Archive for the 'alan moore' Category

on Swamp Thing

I’m kind of stunned at Steve Bissette’s account of SWAMP THING abuses, inspired by some production errors in the latest edition of that title.

I was (pleasantly) surprised when visiting Neil Gaiman’s home last November that they were sending page proofs of The Absolute Sandman to Neil — to proof color, too, if I recall correctly. Nothing like that has ever, ever been asked of any of us connected to Swamp Thing. This shows where we sit in the DC/Vertigo universe pretty clearly — I’m just glad the generation after us (Neil, Grant, etc.) are afforded more caring and better treatment.

On the one hand, DC doesn’t consult Bissette or Totleben regarding reproductions of their work (despite the presence of multiple known problems with DC’s files, which the artists have offered to help correct). On the other hand, they not only run the new Sandman pages past Gaiman but also pay Todd Klein to completely re-letter Absolute Death, including 8 hours to design a totally new font for a single character. I have nothing but admiration for Todd (who’s done a bang-up job on our new League of Extraordinary Gentlemen), and bravo to him for convincing DC to let him make the project everything he always intended it to be. And I realize that Absolute Death is going to sell huge quantities and generate revenue that easily dwarfs the expense of Todd’s time. With the amount of money DC has made from Neil Gaiman books, they could well employ a full-time Gaiman Liason who stays in touch with Neil and makes sure he approves their every move (by my understanding, Scott Dunbier played something close to this role for Alan Moore for a while, though there was considerably less “approving” going on). Very few creators sell in those kind of numbers, and publishers unfortunately can’t afford to give everybody the full VIP treatment. But is not making your creators hate you really such an impossible task?

Oddly enough, Scott Nybakken seems to be the editor for both Absolute Sandman and the Swamp Thing hardcovers. Here’s him and Gaiman in 2006 calling for original art buyers who could help them reconstruct early Sandman pages. And the results were well worth it: Absolute Sandman is a revelation on par with the best film restorations, making Sandman (especially the Sam Kieth pages) a completely new, more beautiful book, thanks to Daniel Vozzo’s recoloring. The Kirby Fourth World restoration by Dave Tanguay and Drew R. Moore, edited by Anton Kawasaki, is flat-out incredible. When the budget and passion are there — even if the original creator is not — it’s clear that DC can produce outstanding editions.

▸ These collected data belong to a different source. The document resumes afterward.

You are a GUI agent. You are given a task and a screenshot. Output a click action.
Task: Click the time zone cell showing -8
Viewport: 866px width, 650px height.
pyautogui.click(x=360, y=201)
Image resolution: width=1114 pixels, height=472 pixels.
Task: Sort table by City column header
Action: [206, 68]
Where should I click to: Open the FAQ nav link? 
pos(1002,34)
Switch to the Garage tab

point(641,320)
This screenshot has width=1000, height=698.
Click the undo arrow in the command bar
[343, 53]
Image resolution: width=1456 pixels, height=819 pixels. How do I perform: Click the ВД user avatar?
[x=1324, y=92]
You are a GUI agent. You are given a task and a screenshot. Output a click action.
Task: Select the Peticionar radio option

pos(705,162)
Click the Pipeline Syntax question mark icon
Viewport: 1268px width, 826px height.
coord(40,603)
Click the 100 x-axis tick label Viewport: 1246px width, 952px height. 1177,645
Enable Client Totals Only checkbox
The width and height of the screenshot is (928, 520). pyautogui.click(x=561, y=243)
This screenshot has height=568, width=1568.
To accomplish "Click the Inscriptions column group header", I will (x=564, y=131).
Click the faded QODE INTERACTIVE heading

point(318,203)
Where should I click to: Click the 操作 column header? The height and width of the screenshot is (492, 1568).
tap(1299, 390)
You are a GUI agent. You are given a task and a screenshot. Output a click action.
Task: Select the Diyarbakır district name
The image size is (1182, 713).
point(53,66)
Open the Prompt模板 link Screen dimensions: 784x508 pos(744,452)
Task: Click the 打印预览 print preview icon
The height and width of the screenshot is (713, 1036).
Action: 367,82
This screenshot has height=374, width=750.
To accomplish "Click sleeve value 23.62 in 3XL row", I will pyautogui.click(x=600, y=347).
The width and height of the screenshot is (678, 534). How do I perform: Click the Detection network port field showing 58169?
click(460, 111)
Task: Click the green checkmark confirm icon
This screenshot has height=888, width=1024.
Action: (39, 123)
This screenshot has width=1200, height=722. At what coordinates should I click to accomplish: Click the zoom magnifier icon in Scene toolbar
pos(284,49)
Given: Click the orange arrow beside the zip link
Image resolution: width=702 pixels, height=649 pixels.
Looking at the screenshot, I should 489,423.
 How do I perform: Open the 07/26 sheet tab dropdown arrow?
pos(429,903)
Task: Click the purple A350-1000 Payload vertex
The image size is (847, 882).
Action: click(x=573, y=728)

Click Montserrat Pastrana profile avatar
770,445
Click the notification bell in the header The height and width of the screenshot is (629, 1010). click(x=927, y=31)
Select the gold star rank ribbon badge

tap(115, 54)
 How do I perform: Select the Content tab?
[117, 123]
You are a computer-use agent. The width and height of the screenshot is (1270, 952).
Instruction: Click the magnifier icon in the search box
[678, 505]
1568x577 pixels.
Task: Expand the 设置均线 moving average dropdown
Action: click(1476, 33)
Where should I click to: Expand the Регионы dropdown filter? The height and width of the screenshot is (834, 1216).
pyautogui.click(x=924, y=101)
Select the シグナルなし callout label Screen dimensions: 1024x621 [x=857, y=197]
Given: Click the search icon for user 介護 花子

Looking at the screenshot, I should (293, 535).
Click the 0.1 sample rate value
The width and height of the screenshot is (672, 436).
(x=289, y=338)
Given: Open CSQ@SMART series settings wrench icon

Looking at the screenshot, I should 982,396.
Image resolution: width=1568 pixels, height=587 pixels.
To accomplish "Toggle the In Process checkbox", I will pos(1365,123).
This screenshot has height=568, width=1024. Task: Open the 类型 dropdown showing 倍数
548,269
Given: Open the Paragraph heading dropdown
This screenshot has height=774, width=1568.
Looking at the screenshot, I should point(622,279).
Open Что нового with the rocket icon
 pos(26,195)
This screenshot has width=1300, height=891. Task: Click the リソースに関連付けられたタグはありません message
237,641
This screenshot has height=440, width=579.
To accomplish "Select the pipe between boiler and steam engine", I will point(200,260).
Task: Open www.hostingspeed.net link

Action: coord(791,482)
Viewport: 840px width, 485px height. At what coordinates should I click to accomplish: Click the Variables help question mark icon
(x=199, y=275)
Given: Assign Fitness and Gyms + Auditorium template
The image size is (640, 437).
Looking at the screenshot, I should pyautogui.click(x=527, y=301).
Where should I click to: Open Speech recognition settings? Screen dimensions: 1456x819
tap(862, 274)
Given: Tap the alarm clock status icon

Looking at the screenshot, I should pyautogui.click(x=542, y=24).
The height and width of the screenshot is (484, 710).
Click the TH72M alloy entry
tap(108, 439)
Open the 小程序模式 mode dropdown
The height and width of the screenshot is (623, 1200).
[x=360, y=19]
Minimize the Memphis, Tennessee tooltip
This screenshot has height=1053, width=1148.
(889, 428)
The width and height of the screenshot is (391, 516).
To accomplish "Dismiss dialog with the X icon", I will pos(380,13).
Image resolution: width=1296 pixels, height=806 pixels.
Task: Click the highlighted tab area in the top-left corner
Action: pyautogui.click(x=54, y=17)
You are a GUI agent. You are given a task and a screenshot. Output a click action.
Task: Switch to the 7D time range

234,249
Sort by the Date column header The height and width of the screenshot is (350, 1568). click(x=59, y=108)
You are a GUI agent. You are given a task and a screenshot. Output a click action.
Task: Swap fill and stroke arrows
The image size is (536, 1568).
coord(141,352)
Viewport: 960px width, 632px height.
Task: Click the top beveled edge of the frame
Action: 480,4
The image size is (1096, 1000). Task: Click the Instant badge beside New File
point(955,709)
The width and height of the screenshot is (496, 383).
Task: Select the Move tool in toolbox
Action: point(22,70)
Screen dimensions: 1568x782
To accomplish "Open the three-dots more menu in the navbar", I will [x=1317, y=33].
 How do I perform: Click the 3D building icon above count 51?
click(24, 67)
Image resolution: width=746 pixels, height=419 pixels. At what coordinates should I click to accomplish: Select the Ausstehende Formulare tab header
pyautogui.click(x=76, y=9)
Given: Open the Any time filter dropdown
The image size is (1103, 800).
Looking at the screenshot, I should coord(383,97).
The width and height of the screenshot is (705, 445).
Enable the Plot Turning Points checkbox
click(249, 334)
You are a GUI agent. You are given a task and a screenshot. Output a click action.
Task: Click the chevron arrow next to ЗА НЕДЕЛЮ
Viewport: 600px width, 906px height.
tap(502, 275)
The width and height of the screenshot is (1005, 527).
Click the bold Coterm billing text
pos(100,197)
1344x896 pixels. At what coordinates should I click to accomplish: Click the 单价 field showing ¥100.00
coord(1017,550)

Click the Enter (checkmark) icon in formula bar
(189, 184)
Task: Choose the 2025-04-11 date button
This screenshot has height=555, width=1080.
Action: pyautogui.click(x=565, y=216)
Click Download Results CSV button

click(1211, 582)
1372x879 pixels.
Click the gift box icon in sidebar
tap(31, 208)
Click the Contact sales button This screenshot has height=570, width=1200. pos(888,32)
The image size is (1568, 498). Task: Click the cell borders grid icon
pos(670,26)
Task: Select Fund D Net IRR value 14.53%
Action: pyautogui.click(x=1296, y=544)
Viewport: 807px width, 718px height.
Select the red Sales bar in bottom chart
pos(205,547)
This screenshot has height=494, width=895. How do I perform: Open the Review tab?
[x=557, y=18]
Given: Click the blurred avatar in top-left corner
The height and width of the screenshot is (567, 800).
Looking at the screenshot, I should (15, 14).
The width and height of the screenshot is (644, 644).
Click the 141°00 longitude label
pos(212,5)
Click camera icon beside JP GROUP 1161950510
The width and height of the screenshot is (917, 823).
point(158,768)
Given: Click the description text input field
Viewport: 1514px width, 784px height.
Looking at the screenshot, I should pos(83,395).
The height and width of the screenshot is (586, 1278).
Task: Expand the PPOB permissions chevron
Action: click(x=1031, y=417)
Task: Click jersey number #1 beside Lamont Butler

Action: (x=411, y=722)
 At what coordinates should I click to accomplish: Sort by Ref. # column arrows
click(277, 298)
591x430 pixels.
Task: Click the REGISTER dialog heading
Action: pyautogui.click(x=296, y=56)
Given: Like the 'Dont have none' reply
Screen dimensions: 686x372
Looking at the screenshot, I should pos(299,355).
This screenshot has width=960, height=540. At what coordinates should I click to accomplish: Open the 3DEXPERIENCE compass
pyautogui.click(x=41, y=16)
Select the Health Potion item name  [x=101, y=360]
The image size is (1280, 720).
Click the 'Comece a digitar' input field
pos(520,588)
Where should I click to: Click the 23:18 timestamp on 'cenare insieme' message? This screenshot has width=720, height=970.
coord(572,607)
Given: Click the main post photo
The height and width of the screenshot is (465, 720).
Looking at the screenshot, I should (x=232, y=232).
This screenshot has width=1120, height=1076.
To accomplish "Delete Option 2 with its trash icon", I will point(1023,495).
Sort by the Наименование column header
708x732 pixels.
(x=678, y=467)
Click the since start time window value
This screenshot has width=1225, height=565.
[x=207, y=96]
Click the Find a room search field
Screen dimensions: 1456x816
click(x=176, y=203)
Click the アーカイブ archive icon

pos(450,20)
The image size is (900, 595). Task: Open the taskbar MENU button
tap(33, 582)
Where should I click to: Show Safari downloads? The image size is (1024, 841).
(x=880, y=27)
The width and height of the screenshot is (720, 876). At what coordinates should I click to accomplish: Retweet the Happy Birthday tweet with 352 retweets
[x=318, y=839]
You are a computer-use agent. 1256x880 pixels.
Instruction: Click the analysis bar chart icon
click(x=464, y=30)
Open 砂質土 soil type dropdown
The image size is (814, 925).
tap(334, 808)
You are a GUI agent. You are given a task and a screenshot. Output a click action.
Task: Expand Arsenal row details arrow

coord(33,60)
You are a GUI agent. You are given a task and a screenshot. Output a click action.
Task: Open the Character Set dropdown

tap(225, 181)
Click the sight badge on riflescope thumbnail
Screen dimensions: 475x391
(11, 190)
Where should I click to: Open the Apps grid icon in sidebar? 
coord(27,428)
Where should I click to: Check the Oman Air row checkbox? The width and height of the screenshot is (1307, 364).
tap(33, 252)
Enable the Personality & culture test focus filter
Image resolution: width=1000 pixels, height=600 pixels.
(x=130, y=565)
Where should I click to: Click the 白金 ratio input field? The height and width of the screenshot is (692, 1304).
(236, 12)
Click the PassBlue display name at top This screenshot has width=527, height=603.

On Swamp Thing they seem to have had neither budget nor creator cooperation (though original series creator Len Wein contributes a helpful new introduction).

As a fan, I’m sorry to see that no recoloring has been done — Tatjana Wood made some great, bold choices, but many of them have become extremely dated, not to mention the color separations which were inaccurately placed to begin with:

swamp-thing-244(Note the sloppiness of the green along the bottom third of the page, the extra orange under Woodrue’s crotch, the arbitrary swaths of pastel painted across the detailed dead guys in the middleground, and the total washout of the background in screaming red. I guess Totleben’s inking style (with delicately inked shading and textures instead of bold Kirby outlines) simply didn’t lend itself to 1984’s color-separation techniques… By 1987 colorist Sam Parsons was making Totleben look gorgeous in Miracleman at Eclipse, I’m not sure by what process. And I confess I don’t remember the later Totleben/Wood Swamp Things from 1986; maybe they’re great?)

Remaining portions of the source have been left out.